→ **INPUT RECORDS**:
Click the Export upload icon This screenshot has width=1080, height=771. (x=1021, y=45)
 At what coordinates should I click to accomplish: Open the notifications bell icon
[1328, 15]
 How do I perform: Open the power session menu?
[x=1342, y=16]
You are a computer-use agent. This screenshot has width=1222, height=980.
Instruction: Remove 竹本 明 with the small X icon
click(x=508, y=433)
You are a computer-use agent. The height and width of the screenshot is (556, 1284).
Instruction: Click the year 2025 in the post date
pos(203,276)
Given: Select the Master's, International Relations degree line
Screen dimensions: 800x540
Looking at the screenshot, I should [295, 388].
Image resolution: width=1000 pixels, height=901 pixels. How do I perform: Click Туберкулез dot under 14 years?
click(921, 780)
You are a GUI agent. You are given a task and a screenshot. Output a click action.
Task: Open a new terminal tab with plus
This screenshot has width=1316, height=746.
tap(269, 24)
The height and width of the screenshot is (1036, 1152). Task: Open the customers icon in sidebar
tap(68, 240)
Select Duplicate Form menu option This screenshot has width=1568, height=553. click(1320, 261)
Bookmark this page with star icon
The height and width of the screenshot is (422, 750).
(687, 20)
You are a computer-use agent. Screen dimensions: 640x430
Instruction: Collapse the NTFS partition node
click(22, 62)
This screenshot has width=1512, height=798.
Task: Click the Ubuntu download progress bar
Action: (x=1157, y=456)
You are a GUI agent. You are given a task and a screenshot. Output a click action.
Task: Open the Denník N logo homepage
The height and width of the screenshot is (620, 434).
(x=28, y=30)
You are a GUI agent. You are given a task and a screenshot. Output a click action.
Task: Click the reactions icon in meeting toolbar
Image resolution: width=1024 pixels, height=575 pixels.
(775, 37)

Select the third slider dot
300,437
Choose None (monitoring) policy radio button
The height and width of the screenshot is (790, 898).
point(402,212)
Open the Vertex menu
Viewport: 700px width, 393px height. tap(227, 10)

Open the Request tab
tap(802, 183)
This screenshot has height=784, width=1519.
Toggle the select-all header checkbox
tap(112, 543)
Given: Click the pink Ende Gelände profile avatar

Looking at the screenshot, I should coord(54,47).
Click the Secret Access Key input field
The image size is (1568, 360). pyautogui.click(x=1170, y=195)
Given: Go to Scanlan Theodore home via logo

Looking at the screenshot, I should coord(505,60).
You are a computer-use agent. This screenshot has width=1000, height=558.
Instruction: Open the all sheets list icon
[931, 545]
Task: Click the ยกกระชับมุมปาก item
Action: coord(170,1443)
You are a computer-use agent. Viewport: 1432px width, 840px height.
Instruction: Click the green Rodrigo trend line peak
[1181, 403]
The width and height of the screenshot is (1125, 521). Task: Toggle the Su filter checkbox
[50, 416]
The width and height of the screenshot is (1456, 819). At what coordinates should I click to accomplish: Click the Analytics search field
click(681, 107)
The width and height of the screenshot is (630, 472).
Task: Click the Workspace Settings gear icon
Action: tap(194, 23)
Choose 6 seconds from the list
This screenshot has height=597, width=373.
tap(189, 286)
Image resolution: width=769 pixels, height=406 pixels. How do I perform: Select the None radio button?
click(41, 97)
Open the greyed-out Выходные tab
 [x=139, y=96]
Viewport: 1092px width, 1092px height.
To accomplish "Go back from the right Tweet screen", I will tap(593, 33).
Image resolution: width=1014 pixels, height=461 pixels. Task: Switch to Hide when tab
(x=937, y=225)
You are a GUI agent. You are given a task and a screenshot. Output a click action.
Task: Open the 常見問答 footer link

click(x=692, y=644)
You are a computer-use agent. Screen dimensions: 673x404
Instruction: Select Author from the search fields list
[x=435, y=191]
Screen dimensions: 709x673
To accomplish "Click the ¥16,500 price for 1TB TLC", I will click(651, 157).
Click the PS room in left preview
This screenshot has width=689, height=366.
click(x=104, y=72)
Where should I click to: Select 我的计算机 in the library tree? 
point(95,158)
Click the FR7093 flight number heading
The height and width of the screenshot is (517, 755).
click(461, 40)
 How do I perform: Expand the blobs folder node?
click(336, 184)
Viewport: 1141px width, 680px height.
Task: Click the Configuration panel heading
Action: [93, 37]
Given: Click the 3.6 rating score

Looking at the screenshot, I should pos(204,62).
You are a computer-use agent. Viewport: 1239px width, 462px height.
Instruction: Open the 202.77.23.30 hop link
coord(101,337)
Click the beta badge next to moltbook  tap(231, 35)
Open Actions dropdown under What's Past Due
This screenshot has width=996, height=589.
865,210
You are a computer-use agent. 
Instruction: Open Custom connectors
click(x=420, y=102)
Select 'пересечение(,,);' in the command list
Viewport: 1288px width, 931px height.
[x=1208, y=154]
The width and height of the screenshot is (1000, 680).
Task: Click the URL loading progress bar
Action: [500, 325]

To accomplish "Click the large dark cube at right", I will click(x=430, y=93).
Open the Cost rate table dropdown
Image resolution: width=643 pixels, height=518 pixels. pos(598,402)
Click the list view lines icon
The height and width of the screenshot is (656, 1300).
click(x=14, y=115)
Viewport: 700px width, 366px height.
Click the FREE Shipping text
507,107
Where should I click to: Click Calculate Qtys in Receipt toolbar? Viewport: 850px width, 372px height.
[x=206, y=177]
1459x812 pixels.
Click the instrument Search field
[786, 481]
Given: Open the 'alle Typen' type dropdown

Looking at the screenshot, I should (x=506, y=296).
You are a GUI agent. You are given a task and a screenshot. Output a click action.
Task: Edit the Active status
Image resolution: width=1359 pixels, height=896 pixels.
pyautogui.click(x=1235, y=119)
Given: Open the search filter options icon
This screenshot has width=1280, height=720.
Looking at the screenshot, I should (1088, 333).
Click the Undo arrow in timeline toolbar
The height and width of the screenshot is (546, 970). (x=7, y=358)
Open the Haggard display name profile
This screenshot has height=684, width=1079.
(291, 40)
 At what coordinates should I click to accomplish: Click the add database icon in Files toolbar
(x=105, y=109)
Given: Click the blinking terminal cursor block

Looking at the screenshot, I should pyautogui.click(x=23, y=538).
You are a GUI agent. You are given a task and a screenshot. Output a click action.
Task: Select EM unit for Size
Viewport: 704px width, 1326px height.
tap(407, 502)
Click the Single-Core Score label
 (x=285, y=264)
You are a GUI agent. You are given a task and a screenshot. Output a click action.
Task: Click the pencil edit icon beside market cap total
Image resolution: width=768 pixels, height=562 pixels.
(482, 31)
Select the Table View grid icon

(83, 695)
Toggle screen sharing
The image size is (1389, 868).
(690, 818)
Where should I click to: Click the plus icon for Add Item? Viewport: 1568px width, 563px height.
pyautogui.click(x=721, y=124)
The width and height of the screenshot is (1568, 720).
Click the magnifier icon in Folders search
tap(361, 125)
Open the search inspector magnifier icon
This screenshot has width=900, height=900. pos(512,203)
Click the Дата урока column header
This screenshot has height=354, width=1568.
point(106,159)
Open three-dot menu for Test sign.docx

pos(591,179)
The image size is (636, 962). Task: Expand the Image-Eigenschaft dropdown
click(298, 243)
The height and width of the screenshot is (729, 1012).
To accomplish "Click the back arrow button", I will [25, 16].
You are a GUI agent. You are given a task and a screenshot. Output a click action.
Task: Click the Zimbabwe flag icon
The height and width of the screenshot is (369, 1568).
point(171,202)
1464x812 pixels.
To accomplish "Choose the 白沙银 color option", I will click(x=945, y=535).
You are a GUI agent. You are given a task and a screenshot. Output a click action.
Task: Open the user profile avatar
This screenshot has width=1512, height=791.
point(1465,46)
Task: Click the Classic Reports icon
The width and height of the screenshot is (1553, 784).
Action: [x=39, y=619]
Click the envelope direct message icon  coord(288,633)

→ **PROBLEM TO SOLVE**: Search the material for the word "right" and copy every matching line.

→ **RESULT FOR THIS EXERCISE**:
To accomplish "Go back from the right Tweet screen", I will tap(593, 33).
To accomplish "Click the large dark cube at right", I will click(x=430, y=93).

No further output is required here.